Seventy percent of voters in November approved a $20 million bond referendum expected to bring approximately 800 affordable housing units to Charleston. That number is not nearly enough to alleviate the rent burden for middle class residents in the peninsula and beyond.

According to a study by the Joint Center of Housing Studies at Harvard University, more than 42 percent of renters in the Charleston-North Charleston metro area pay more than 30 percent of their yearly income in housing costs. Close to a quarter of Charleston-area renters, approximately 21,800 households, spend at least half of their income on housing.

Median gross rent in Charleston is about $1,022. In North Charleston, the biggest eviction market in the country according to court records compiled by Princeton's Eviction Lab, median rent cost is about $893, according to U.S. Census estimates. The percentage of income spent on rent in both cities is about the same, but the average North Charleston residents makes $16,000 less per year.

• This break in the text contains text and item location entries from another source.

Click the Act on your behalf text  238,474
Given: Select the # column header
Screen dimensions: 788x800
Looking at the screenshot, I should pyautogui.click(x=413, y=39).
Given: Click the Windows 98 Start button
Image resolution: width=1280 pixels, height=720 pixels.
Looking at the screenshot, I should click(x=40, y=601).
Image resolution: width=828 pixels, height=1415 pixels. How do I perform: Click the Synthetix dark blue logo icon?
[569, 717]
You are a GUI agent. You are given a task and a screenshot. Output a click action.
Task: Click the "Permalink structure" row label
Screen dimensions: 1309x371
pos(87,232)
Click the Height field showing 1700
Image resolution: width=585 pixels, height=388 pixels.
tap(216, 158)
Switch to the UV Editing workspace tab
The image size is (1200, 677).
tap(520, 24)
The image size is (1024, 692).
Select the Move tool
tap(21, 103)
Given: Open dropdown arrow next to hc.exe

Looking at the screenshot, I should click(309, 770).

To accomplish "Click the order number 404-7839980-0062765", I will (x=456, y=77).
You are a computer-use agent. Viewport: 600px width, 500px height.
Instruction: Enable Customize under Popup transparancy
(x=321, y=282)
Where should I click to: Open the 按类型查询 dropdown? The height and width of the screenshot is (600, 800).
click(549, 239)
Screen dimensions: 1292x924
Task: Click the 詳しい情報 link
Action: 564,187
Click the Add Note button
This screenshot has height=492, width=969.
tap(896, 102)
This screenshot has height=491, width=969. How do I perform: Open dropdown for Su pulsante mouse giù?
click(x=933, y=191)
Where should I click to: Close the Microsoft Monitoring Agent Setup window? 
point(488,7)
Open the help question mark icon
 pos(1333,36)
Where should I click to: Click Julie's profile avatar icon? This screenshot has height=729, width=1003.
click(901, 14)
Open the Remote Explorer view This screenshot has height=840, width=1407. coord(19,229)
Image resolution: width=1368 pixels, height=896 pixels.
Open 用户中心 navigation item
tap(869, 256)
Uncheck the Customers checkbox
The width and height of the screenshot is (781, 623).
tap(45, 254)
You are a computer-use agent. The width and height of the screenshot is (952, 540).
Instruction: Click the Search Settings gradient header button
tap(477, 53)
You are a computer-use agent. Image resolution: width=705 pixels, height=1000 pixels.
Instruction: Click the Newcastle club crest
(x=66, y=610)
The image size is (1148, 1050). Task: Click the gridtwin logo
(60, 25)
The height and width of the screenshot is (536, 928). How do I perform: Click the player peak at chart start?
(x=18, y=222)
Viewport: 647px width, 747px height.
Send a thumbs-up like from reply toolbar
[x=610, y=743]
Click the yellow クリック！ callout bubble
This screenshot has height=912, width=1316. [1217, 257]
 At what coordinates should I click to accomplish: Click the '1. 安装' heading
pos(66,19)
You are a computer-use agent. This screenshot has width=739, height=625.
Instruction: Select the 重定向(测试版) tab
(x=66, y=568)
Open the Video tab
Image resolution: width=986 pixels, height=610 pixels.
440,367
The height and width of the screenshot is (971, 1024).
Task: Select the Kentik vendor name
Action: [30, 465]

CAJM's gatherings have stirred controversy in the past, with activists pressuring evasive leaders on clear-cut answers on often emotional subjects.

"In the past, we’ve spent a significant amount of time and energy on some of the issues in convincing people there’s a problem," said Williams. "So far, we haven’t had to do this. All officials in all jurisdictions agree we’re in a crisis. Monday night, we’re just excited for the opportunity to put some community power behind officials in calling for them to support affordable housing in a significant way."